**Work request**
Set out exactly every line of the entries below, starting at the line that holds "This screenshot has width=949, height=990." and stopping after the line that holds "You are a computer-use agent. The image size is (1024, 576).".

**Source records**
^^^^^^^^

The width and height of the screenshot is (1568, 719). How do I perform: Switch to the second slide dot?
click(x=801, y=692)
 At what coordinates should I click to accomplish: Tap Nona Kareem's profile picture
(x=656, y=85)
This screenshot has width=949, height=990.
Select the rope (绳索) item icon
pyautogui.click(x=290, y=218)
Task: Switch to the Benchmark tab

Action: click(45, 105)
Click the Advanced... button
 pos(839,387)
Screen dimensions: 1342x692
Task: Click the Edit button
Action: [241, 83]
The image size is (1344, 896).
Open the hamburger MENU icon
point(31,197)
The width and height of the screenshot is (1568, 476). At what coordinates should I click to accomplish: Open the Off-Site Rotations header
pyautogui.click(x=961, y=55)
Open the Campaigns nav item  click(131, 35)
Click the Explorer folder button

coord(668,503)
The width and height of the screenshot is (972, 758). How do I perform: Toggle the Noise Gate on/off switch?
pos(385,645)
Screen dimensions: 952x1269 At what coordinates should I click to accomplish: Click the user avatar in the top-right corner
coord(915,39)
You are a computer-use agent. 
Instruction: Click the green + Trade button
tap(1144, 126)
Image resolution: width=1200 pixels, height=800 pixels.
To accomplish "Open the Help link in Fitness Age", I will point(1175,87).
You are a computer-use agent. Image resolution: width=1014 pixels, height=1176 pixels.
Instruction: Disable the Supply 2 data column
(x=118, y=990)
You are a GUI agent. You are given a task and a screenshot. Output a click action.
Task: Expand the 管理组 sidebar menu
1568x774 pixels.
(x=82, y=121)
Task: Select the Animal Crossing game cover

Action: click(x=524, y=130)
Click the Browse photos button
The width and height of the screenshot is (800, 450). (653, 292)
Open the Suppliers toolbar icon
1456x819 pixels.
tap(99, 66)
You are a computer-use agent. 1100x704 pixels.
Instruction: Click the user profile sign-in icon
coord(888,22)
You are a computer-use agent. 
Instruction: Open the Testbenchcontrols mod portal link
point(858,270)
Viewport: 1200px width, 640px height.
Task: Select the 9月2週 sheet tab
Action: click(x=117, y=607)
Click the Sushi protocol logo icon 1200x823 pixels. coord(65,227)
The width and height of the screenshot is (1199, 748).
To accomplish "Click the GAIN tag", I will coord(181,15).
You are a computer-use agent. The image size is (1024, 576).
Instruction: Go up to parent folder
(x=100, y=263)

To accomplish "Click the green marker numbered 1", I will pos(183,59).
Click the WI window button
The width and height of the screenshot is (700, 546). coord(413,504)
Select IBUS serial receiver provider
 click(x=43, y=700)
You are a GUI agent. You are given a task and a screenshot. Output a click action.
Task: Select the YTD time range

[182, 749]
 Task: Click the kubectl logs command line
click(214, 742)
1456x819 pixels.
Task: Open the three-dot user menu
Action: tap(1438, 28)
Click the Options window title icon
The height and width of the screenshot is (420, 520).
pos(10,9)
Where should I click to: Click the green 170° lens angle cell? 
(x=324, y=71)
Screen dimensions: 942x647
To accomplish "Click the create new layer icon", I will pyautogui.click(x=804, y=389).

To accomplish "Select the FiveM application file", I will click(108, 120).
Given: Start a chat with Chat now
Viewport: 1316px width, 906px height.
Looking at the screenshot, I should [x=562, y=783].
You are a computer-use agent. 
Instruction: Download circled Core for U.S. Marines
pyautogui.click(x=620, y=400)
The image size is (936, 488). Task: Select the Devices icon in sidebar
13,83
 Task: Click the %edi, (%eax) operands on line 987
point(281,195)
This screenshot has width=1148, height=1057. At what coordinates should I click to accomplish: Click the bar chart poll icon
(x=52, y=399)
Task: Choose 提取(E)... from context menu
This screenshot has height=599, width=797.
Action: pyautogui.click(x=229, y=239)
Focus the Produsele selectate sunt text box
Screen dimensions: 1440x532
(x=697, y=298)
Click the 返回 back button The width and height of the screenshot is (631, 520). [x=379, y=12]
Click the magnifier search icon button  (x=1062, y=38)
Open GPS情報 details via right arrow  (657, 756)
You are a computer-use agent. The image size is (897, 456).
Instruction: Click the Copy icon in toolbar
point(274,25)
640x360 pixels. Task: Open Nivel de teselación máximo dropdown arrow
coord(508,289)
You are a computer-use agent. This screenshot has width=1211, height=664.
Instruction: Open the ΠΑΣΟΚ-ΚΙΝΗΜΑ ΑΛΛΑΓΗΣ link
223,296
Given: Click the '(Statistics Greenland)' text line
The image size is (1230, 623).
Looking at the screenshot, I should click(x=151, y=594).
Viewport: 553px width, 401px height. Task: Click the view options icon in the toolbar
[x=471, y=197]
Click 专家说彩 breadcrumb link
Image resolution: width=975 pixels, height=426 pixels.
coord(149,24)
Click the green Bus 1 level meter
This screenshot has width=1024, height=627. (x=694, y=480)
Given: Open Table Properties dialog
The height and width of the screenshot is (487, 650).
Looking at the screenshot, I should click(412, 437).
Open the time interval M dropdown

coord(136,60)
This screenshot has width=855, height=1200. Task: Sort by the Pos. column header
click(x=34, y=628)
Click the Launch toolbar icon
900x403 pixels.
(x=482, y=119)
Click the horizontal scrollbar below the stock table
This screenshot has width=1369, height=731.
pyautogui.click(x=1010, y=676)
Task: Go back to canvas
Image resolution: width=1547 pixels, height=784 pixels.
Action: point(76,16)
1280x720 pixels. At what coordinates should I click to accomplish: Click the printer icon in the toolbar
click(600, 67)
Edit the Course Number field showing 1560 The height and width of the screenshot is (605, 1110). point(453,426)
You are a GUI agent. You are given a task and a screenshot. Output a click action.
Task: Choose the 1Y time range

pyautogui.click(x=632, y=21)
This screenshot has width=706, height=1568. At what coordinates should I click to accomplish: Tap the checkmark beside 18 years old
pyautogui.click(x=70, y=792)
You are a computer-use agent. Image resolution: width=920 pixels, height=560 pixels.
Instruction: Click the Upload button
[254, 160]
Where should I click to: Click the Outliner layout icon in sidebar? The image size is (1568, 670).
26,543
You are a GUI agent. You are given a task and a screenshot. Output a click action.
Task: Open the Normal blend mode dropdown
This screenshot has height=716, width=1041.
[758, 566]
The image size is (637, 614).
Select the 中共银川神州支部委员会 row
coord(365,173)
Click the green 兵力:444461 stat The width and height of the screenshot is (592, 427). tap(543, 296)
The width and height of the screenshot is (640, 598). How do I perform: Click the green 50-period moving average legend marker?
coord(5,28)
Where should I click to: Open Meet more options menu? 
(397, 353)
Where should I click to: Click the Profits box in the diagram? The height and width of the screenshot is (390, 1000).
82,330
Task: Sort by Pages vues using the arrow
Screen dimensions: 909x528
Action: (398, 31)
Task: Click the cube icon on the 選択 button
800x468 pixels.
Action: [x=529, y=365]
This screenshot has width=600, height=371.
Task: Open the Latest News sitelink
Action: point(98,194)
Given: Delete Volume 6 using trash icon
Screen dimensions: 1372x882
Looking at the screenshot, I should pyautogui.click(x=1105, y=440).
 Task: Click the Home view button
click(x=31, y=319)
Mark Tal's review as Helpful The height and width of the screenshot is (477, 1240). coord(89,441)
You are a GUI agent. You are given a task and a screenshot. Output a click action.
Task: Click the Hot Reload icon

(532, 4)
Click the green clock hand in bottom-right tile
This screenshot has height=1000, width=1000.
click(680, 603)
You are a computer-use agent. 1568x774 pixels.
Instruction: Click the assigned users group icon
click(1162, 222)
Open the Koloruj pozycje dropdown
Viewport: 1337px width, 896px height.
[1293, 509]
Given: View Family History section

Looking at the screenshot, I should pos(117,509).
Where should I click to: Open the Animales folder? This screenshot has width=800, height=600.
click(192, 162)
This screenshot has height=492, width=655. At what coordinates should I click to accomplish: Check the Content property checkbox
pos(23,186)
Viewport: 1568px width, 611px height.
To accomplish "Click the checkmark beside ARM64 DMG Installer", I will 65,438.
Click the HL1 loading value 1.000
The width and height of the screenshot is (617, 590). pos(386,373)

^^^^^^^^

**Written solution**
This screenshot has width=949, height=990.
Select the rope (绳索) item icon
pyautogui.click(x=290, y=218)
Task: Switch to the Benchmark tab

Action: click(45, 105)
Click the Advanced... button
 pos(839,387)
Screen dimensions: 1342x692
Task: Click the Edit button
Action: [241, 83]
The image size is (1344, 896).
Open the hamburger MENU icon
point(31,197)
The width and height of the screenshot is (1568, 476). At what coordinates should I click to accomplish: Open the Off-Site Rotations header
pyautogui.click(x=961, y=55)
Open the Campaigns nav item  click(131, 35)
Click the Explorer folder button

coord(668,503)
The width and height of the screenshot is (972, 758). How do I perform: Toggle the Noise Gate on/off switch?
pos(385,645)
Screen dimensions: 952x1269 At what coordinates should I click to accomplish: Click the user avatar in the top-right corner
coord(915,39)
You are a computer-use agent. 
Instruction: Click the green + Trade button
tap(1144, 126)
Image resolution: width=1200 pixels, height=800 pixels.
To accomplish "Open the Help link in Fitness Age", I will point(1175,87).
You are a computer-use agent. Image resolution: width=1014 pixels, height=1176 pixels.
Instruction: Disable the Supply 2 data column
(x=118, y=990)
You are a GUI agent. You are given a task and a screenshot. Output a click action.
Task: Expand the 管理组 sidebar menu
1568x774 pixels.
(x=82, y=121)
Task: Select the Animal Crossing game cover

Action: click(x=524, y=130)
Click the Browse photos button
The width and height of the screenshot is (800, 450). (653, 292)
Open the Suppliers toolbar icon
1456x819 pixels.
tap(99, 66)
You are a computer-use agent. 1100x704 pixels.
Instruction: Click the user profile sign-in icon
coord(888,22)
You are a computer-use agent. 
Instruction: Open the Testbenchcontrols mod portal link
point(858,270)
Viewport: 1200px width, 640px height.
Task: Select the 9月2週 sheet tab
Action: click(x=117, y=607)
Click the Sushi protocol logo icon 1200x823 pixels. coord(65,227)
The width and height of the screenshot is (1199, 748).
To accomplish "Click the GAIN tag", I will coord(181,15).
You are a computer-use agent. The image size is (1024, 576).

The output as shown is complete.